## [Task brief]
Output each line from the one that contains "The width and height of the screenshot is (602, 544)." to the final line of the data below, exactly, and include nothing else.

Pixel coordinate grounding data
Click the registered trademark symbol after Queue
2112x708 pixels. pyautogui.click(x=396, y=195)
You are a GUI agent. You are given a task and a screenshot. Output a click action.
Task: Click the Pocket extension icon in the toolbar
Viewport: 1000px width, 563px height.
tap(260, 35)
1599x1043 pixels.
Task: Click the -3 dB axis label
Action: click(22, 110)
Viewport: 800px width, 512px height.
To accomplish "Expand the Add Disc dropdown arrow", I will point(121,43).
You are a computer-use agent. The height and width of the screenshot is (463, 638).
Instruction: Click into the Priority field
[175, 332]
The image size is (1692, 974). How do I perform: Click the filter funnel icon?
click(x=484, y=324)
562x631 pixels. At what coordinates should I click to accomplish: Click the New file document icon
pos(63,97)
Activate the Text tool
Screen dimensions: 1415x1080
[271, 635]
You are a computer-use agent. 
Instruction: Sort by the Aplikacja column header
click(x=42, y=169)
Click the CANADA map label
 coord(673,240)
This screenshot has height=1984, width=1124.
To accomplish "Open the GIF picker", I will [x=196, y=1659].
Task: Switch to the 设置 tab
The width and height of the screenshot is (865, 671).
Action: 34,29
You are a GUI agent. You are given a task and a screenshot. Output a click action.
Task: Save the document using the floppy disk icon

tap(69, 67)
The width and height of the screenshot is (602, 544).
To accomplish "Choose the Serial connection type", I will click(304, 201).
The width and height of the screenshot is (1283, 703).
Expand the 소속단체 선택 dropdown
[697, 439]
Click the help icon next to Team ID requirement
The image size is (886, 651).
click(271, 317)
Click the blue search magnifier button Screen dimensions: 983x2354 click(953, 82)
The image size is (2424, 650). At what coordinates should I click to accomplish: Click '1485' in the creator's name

## [Response area]
The width and height of the screenshot is (602, 544).
To accomplish "Choose the Serial connection type", I will click(304, 201).
The width and height of the screenshot is (1283, 703).
Expand the 소속단체 선택 dropdown
[697, 439]
Click the help icon next to Team ID requirement
The image size is (886, 651).
click(271, 317)
Click the blue search magnifier button Screen dimensions: 983x2354 click(953, 82)
The image size is (2424, 650). At what coordinates should I click to accomplish: Click '1485' in the creator's name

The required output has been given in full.